How to Escape Education’s Death Valley

Reference: Subject: Education

You may read the transcript here.

Here are the main points from this talk (May 2013):

(1) The legislation, “No Child Left Behind” is leaving millions of children behind. In some parts of the country, 60 percent of kids drop out of high school. In the Native American communities, it’s 80 percent of kids. If we halved that number, it would create a net gain to the U.S. economy of nearly a trillion dollars over 10 years. It actually costs an enormous amount to mop up the damage from the dropout crisis.

(2) America spends more money on education than most other countries. Class sizes are smaller than in many countries. And there are hundreds of initiatives every year to try and improve education. But most kids in American school are disengaged from education; they don’t enjoy it; they don’t get any real benefit from it. The trouble is, it’s all going in the wrong direction. 

(3) There are three principles on which human life flourishes: the first is this, that human beings are naturally different and diverse. Education under “No Child Left Behind” is based on not diversity but conformity. Its effect has been to narrow the focus onto the so-called STEM disciplines. These disciplines are fine, but they’re not sufficient. A real education has to give equal weight to the arts, the humanities, to physical education. 

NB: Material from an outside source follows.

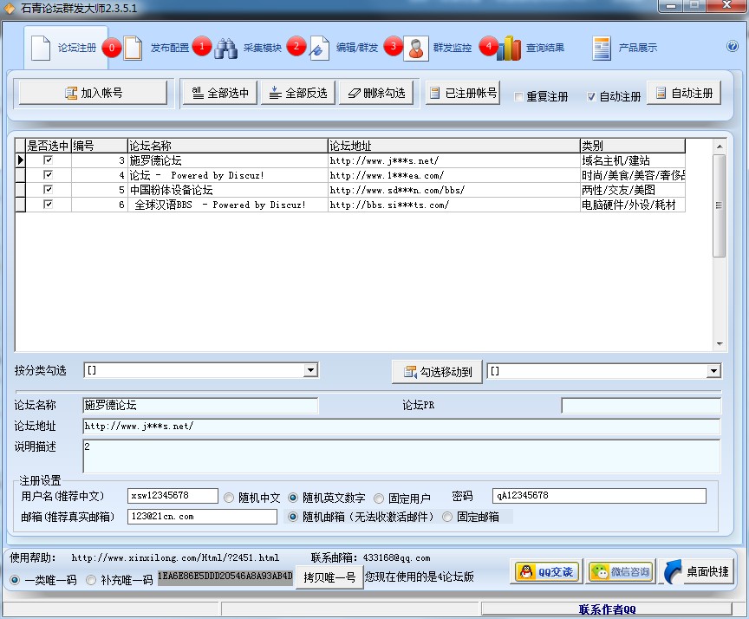Image resolution: width=749 pixels, height=619 pixels.
Task: Expand the 按分类勾选 dropdown
Action: pos(311,371)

(4) Kids prosper best with a broad curriculum that celebrates their various talents. The arts are important because they speak to parts of children’s being which are otherwise untouched. This narrow focus in education is like doing low-grade clerical work. This naturally makes them fidget, which generates various conditions under the broad title of attention deficit disorder, ADHD.

(5) The second principle that drives human life flourishing is curiosity. If you can light the spark of curiosity in a child, they will learn without any further assistance. Children are natural learners. Teaching is a creative profession. Great teachers mentor, stimulate, provoke, and engage. But one of the effects of the current culture has been to de-professionalize teachers.

(6) The role of a teacher is to facilitate learning. And part of the problem is that the dominant culture of education has come to focus on not teaching and learning, but testing. So in place of curiosity, what we have is a culture of compliance. Testing should be diagnostic. It should support learning and not obstruct it. It should not be the dominant culture of education.

(7) The third principle is that human life is inherently creative. We all create our own lives through this restless process of imagining alternatives and possibilities. It’s why human culture is so interesting and diverse and dynamic. And, one of the roles of education is to awaken and develop these powers of creativity. Instead, what we have is a culture of standardization.

(8) Finland provides an excellent model for education. They have a very broad approach to education, which includes humanities, physical education, the arts. They don’t obsess about STEM disciplines and standardized testing; yet they regularly come out on top in math, science and reading. There are no drop-outs in Finland. If people are in trouble, they get help and support quite quickly.

(9) The high-performing systems in the world individualize teaching and learning. They recognize that it is students who are learning and the system has to engage them, their curiosity, their individuality, and their creativity. That’s how you get them to learn.

(10) The second is that they attribute a very high status to the teaching profession. They recognize that you can’t improve education if you don’t pick great people to teach and keep giving them constant support and professional development. Investing in professional development is not a cost. It’s an investment, and every other country that’s succeeding well knows that.

(11) And the third is, they devolve responsibility to the school level for getting the job done. Central or state governments do not decide, and go into a command and control mode in education. Education happens in classrooms and schools, and the people who do it are the teachers and the students. If you remove their discretion, it stops working. 

(12) Many of the current policies in America are based on mechanistic conceptions of education. It’s like education is an industrial process that can be improved just by having better data. There is this idea that if we fine-tune it well enough, it will all hum along perfectly into the future. It won’t, and it never did because education is not a mechanical system. It’s a human system. 

(13) There are alternative education programs that are designed to get kids back into education. They’re very personalized. They have strong support for the teachers, close links with the community and a broad and diverse curriculum. They often involve students outside school as well as inside school. And they work. If we all did that, there’d be no need for the alternative.

(14) The real role of leadership in education is not and should not be command and control. The real role of leadership is climate control, creating a climate of possibility. We have to recognize that it’s a human system, and there are conditions under which people thrive, and conditions under which they don’t. And if you do that, people will rise to it and achieve things that you completely did not anticipate and couldn’t have expected.